== Task details ==
Return the data below in full and exactly, except that the pictures are dropped.

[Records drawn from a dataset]
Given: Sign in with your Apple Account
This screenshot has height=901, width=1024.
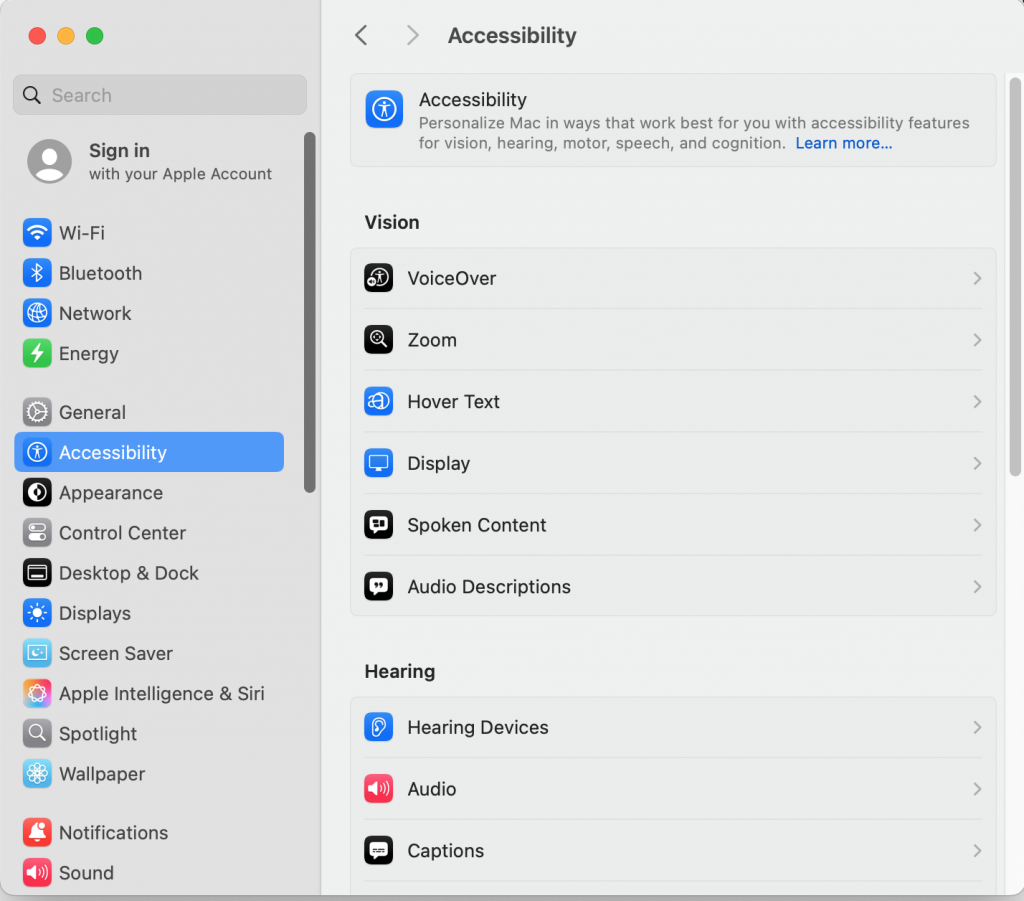Looking at the screenshot, I should 150,161.
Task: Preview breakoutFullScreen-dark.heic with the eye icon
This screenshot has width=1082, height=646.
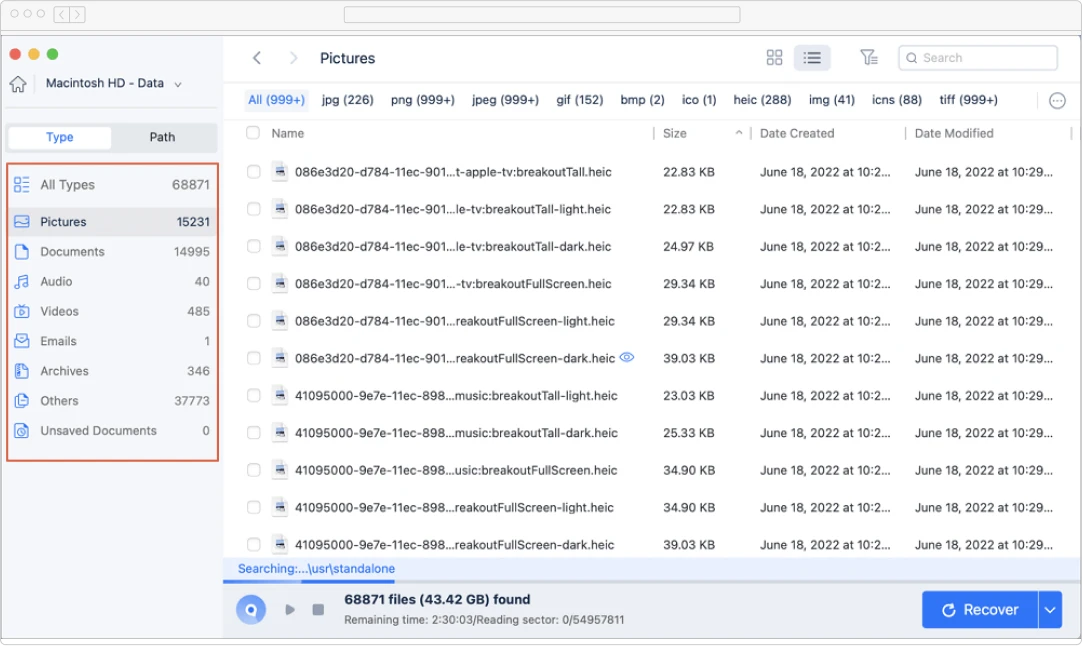Action: [627, 357]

== Answer to the problem ==
Given: Sign in with your Apple Account
This screenshot has height=901, width=1024.
Looking at the screenshot, I should 150,161.
Task: Preview breakoutFullScreen-dark.heic with the eye icon
This screenshot has width=1082, height=646.
Action: [627, 357]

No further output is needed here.